Helping leaders motivate their people to a higher level of performance through strong human relations, team building, and golachieving. This is the seven Minute Leadership Podcast with your host Paul Fellovledo. Hello everyone, and welcome to the seven Minute Leadership Podcast. It's episode six point twenty. Today we're talking about a decision every leader wrestles with, whether they admit it or not. When do you automate and when do you delegate? This
question sounds technical, but it is deeply human. Get it right and you buy back time, trust and momentum. Get it wrong and you quietly break your culture while wondering why everything feels harder than it should. So let me start with a picture that you have probably lived your buried emails or stacking up small tasks pulling at you from every direction, and you start thinking, I should automate this or I should hand this off. And that's where
leaders mess this up. Because automation and delegation solve very different problems. Automation is about consistency, delegation is about growth. If you confuse the two, you end up with frustrated people in broken systems. So let's break this down in real terms. Automation is for tasks that should never depend on mood, personality, or creativity. Things that should happen the same way every time. Scheduling, reminders, payroll processing, data backups,
intake forms, status reports, anything where variation creates risk. If the task needs judgment, nuance, or relationship, automation will failue. Leaders who try to automate human judgment end up sounding cold, robotic, and out of touch. Now, delegation. Delegation is not dumping work onto people. Delegation is trust with structure. It's saying I believe you can carry this, and I'm going to support you while you do it. And here's the leadership
mistake I see constantly. Leaders automate because they do not trust their people yet, or leaders refuse to delegate because they trust no system but themselves. Both come from the same place control. If you are automating something because you do not want to coach someone through it, that's a red flag. If you're holding onto tasks because you think nobody can do it like you, that is also a red flag. And let me give you a simple test. Ask yourself this question. If this task goes wrong, do
I need human judgment to fix it quickly? If the answer is yes, delegate it. If the answer is no, automated. And here's another one. Does this task help someone grow, learn or build confidence? If yes, delegate. If no, automated automation removes friction. Delegation builds leaders. They are not interchangeable. Here's another story. I once watched a leader automate a weekly check in email to their team, same message, same tone, same time every week. It looked efficient, it felt modern,
and it completely failed. Why because the team didn't need information, They needed connection. They needed to know they were seen. Automation gave them a message leadership would have given them meaning. Now flip that around. I've seen leaders personally approve things that should have been admated years ago. Expense reports, schedule swaps, routine approvals. They called it being involved. The team experienced it as a bottleneck. That's not leadership, that's self inflicted chaos.
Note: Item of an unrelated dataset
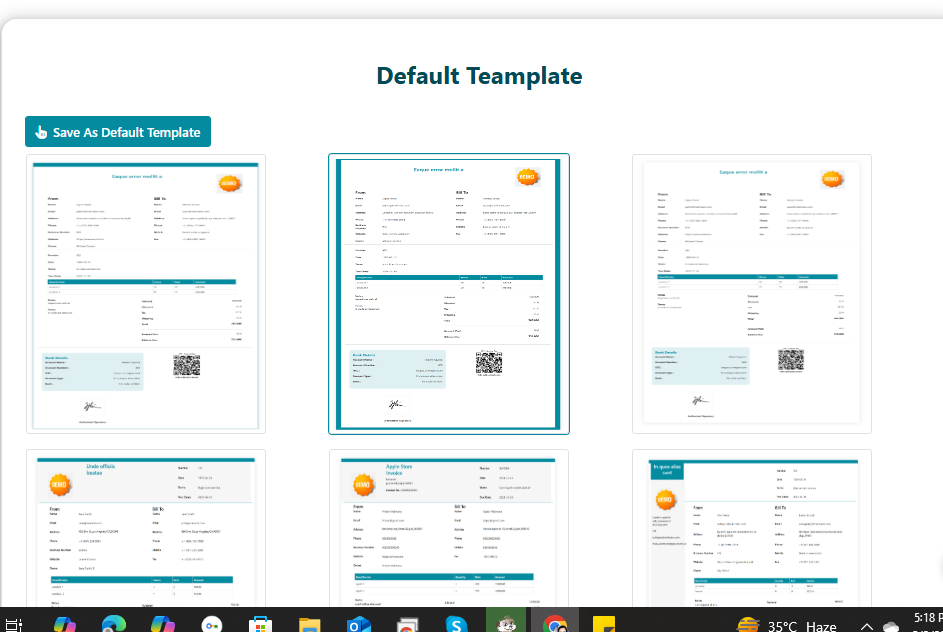Expand the hidden system tray icons chevron

[866, 626]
And here's the leadership sweet spot. Automate the predictable, delegate the developmental. If the task exists to move information, automate it. If the task exists to build people, delegate it. Now, let's make this actionable. Here's a quick audit that you can do this week. Make a list of everything that pulls at your time in a normal week. Emails, approvals, meetings, follow ups, reports, that sort of thing next to each item right A or D. A means this should be automated.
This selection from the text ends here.